Provided data.
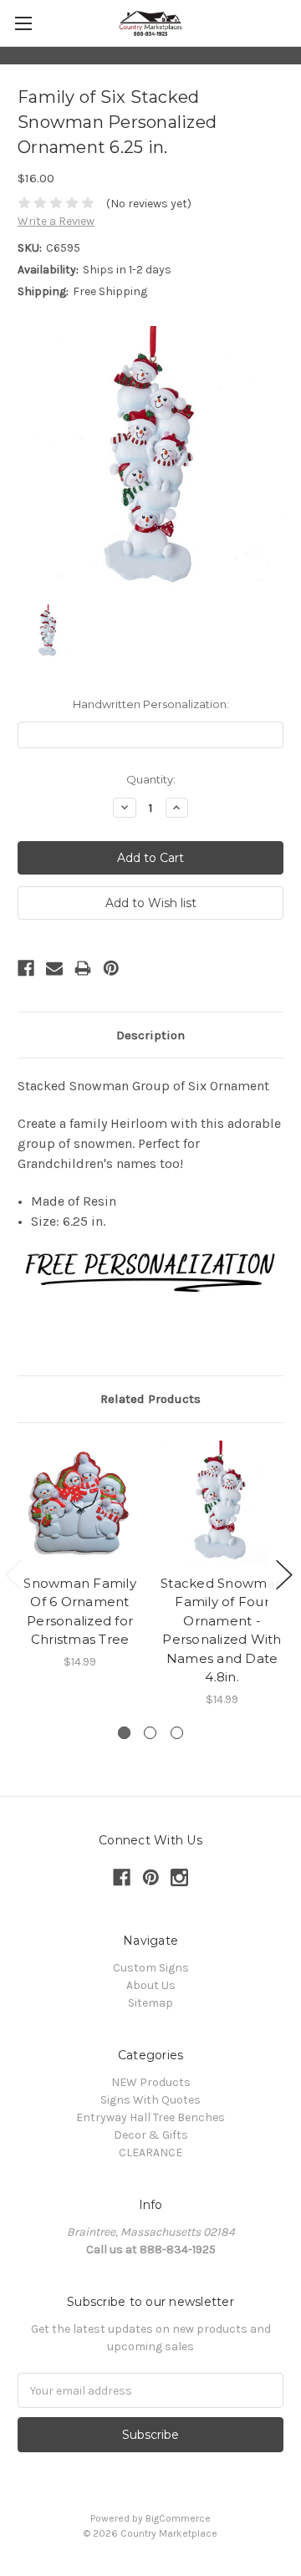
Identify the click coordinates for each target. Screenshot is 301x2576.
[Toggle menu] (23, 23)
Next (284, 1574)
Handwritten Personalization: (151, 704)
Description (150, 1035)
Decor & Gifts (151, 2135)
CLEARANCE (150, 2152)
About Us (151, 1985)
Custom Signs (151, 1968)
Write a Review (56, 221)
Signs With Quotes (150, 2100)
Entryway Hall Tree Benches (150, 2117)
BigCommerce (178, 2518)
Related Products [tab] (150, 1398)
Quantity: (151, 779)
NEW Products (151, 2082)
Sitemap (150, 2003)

Assigned task.
What you give back must be exactly the lines from the opening line of the entries through the line holding "BigCommerce (178, 2518)", with no pictures.

Exercise output.
Identify the click coordinates for each target. Screenshot is 301x2576.
[Toggle menu] (23, 23)
Next (284, 1574)
Handwritten Personalization: (151, 704)
Description (150, 1035)
Decor & Gifts (151, 2135)
CLEARANCE (150, 2152)
About Us (151, 1985)
Custom Signs (151, 1968)
Write a Review (56, 221)
Signs With Quotes (150, 2100)
Entryway Hall Tree Benches (150, 2117)
BigCommerce (178, 2518)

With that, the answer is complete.